→ **SHORT PROBLEM 1**: Convert the records, everything from the line containing "You are a GUI" down to the end of the records, into a JSON list of strings with one string per line and no blank lines. Leave out the pictures.

→ **EXCERPTED PASSAGE**:
────────────────────

Trying to see if having two or more units in the same pot will lessen or stop over runs.

:thank you:

Well, having two blumats might lessen either the magnitude or the frequency of the runaway, but it still happens. A few weeks ago I changed my supply circuit and added a second blumat to each of my 3 gallon smart pots in preparation for leaving town for 10 days. It was working wonderfully, got everything dialed in, and......the night before I left town, had a runaway.

My setup has a drain pan plumbed into the sewer drain and an auto-fill circuit on the reservoir, so it is impossible to know if the runaway had less volume than in the past. However, it should take care of the more frequent problem that I had, which was getting too little water for a variety of reasons.
 

laughingmoon

Active member
Advanced Blumatting

Advanced Blumatting

So say I want to run one set of blumats (4 carrots total) for a couple different strains with different finishing times (9-11 weeks). The plants will be put into flower at different dates so that the plants are timed to all finish on the same date.

This means I will have feeding schedules that will match up for certain periods, so they can all be on the same reservoir, and periods where I will have to take some off the res and hand water until the next matching feeding period.

The question is, how can I disconnect without drying out the carrot, and without causing an overflow when I reconnect. And how can I do it quickly and easily?
 

whadeezlrg

Just Say Grow
Veteran
maybe just shut the valve off at the top of the carrot and make sure your on top of your watering game until the feeds are back on track with eachother
 

Herborizer

Active member
Veteran
I have not had very many runaways, but my recent theory is that they happen when the drip is too far from the carrot. I keep these very close now. I got the idea from my my mother chamber which I use 1 gal smart pots. Since the pots are so small I naturally had the drip close to the carrot. In 7 months I have not had a single runaway in my mother chamber.

────────────────────

→ **DATA LISTING**:
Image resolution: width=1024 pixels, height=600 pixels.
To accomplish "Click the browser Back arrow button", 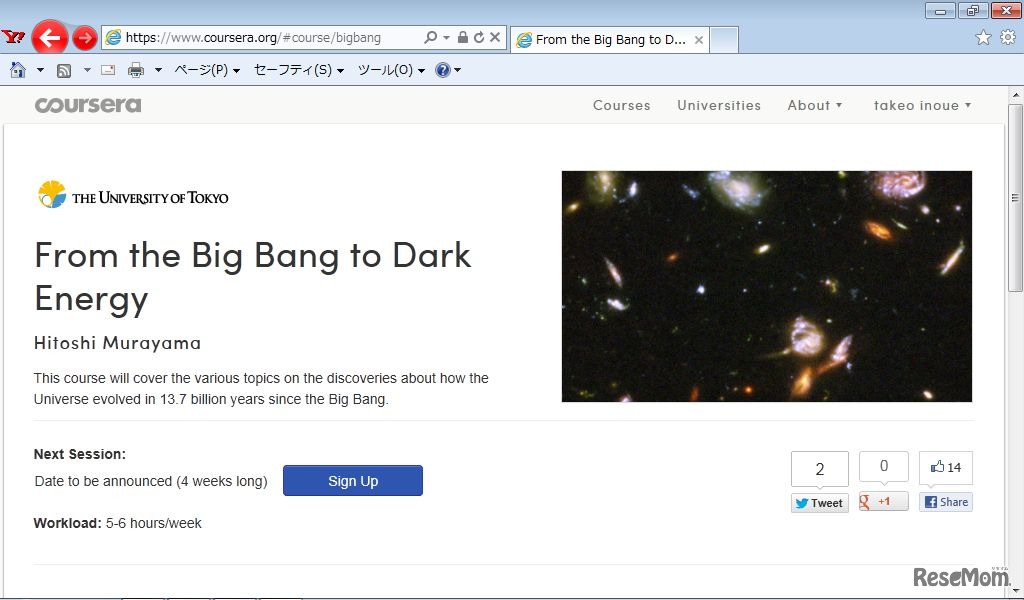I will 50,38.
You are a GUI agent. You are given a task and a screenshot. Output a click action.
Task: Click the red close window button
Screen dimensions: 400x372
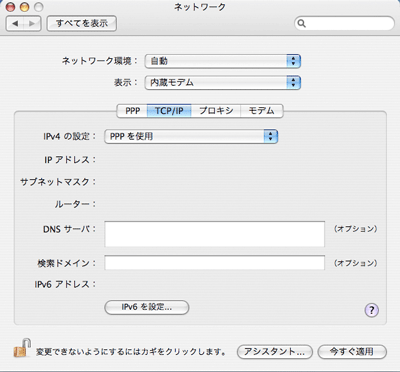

────────────────────

→ **SHORT PROBLEM 2**: Transcribe the Blumat forum thread from "So say I want" down to "matching feeding period.".

→ **EXPECTED OUTPUT 1**:
[
  "You are a GUI agent. You are given a task and a screenshot. Output a click action.",
  "Task: Click the red close window button",
  "Screen dimensions: 400x372"
]

→ **EXPECTED OUTPUT 2**:
So say I want to run one set of blumats (4 carrots total) for a couple different strains with different finishing times (9-11 weeks). The plants will be put into flower at different dates so that the plants are timed to all finish on the same date.

This means I will have feeding schedules that will match up for certain periods, so they can all be on the same reservoir, and periods where I will have to take some off the res and hand water until the next matching feeding period.